» **ACTIVITY**
Repeat the records below exactly.

##########

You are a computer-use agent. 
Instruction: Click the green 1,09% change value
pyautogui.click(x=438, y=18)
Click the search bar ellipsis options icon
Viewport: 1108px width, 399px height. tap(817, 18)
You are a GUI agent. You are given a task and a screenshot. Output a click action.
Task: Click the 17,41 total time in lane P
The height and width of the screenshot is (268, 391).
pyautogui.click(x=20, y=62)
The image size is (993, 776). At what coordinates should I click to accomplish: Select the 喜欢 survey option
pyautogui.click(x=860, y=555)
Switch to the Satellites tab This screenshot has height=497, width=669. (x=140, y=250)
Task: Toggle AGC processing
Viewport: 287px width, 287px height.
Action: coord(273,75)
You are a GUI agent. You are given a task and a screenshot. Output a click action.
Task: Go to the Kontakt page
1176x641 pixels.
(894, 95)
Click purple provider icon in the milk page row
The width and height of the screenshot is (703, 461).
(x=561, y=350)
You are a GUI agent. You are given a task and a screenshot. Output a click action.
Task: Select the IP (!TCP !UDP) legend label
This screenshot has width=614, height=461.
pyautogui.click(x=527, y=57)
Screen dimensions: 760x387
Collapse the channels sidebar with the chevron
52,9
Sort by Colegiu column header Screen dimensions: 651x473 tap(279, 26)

##########

» **RESPONSE**
You are a computer-use agent. 
Instruction: Click the green 1,09% change value
pyautogui.click(x=438, y=18)
Click the search bar ellipsis options icon
Viewport: 1108px width, 399px height. tap(817, 18)
You are a GUI agent. You are given a task and a screenshot. Output a click action.
Task: Click the 17,41 total time in lane P
The height and width of the screenshot is (268, 391).
pyautogui.click(x=20, y=62)
The image size is (993, 776). At what coordinates should I click to accomplish: Select the 喜欢 survey option
pyautogui.click(x=860, y=555)
Switch to the Satellites tab This screenshot has height=497, width=669. (x=140, y=250)
Task: Toggle AGC processing
Viewport: 287px width, 287px height.
Action: coord(273,75)
You are a GUI agent. You are given a task and a screenshot. Output a click action.
Task: Go to the Kontakt page
1176x641 pixels.
(894, 95)
Click purple provider icon in the milk page row
The width and height of the screenshot is (703, 461).
(x=561, y=350)
You are a GUI agent. You are given a task and a screenshot. Output a click action.
Task: Select the IP (!TCP !UDP) legend label
This screenshot has width=614, height=461.
pyautogui.click(x=527, y=57)
Screen dimensions: 760x387
Collapse the channels sidebar with the chevron
52,9
Sort by Colegiu column header Screen dimensions: 651x473 tap(279, 26)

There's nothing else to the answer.